ひょっとしたら本当は末娘バッタは未だ心が揺らいでいるのではないか。
「ママがいたら違っていたよ。」
そう呟いた彼女の声がいつまでも心の奥底で響いていた。
母親不在の一年間。悔やんでも悔やみきれない一年間。
「分かっているよ。ママは行かなきゃいけなかったんだもの。」
しっかり者の末娘バッタ。一人にしたつもりではなかった。それなのに、彼女が必要としている時にそばにいてあげられなかった。話を聞いてあげることもできなかった。
母親がいたからといって、何も変わらなかったかもしれない。同じように彼女は苦しみ、もがき、辛い思いをしたかもしれない。それでも彼女をしっかりと抱きしめることはできたはず。
だから、もしも彼女がもう一年頑張って再挑戦するというのであれば、大いに応援するつもりでいた。いかに精神的にも肉体的にも過酷であろうとも、彼女が頑張りたいのであれば、反対はしないつもりだった。
それでも、結果を冷静に受け止め、そこから新しい道を切り拓いていくことで、何かが見えてくるかもしれないと思ってもいた。運命に流されるというのとは少し違っていて、肯定的に運命を受け止め、自分のものとしていく、ということ。
最終的に彼女は進学することにし、一人で学生寮を探し出し、新しい出発をすることにしていた。寮に引っ越しする時、新しい仲間や教師との出会いに心弾んでいるのかと思ったが、どうも様子が違うので、考え込んでしまった。本当に良いのだろうか、と。

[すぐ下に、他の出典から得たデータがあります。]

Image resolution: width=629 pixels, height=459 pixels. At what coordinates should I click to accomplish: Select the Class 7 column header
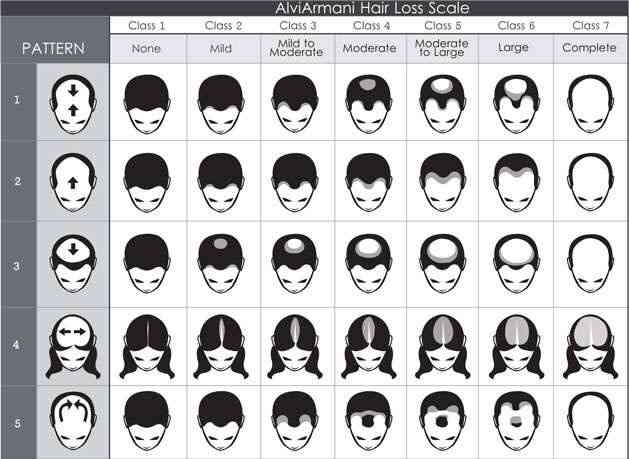coord(587,24)
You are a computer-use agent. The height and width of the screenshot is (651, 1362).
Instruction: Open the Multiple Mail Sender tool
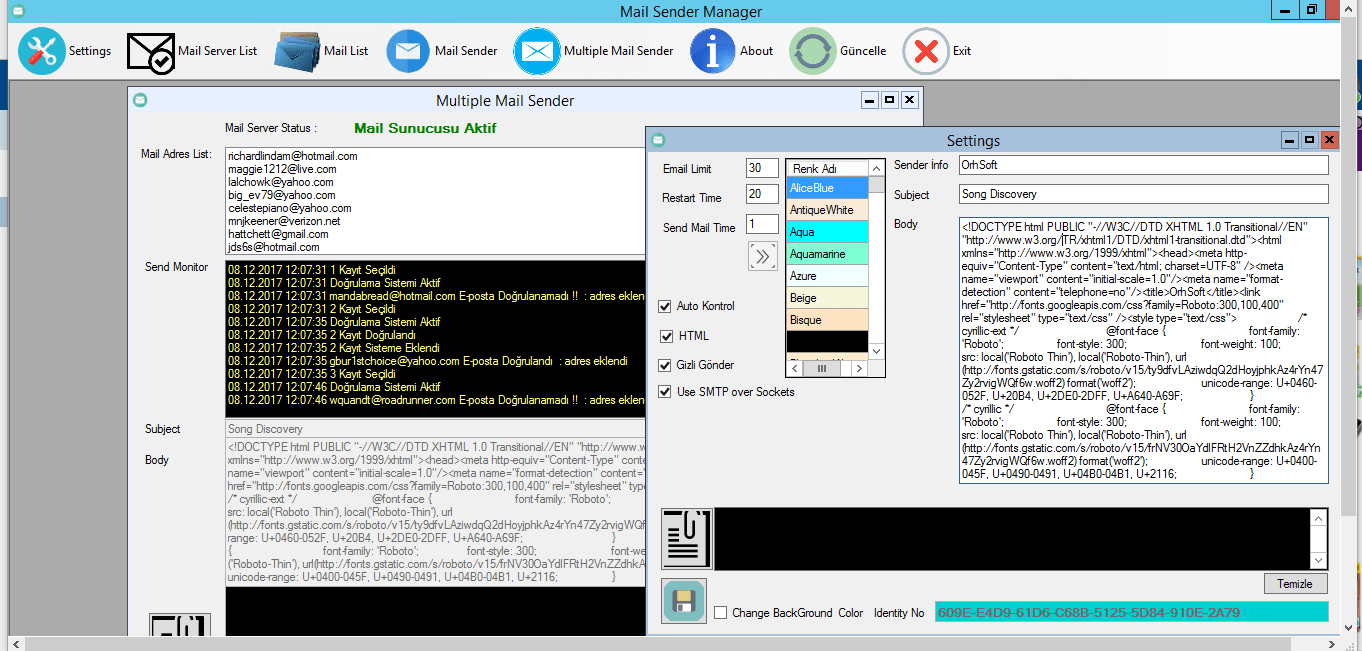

それを口に出して息子バッタに伝えると、彼が言うではないか。
「そういう波のサイクルがあるんだよ。僕だって時々ふと、なんで僕この学校にいるんだろう、って思う時があるよ。」
彼は今の学校を最高にエンジョイしているのだと思っていたから、とにかく驚いてしまった。そうか。そんなに簡単に皆ページがめくれるわけでもない。
息子バッタがそんな風に感じていたとは思いもよらなかったので、そのことを長女バッタに告げると、今度は彼女が言うではないか。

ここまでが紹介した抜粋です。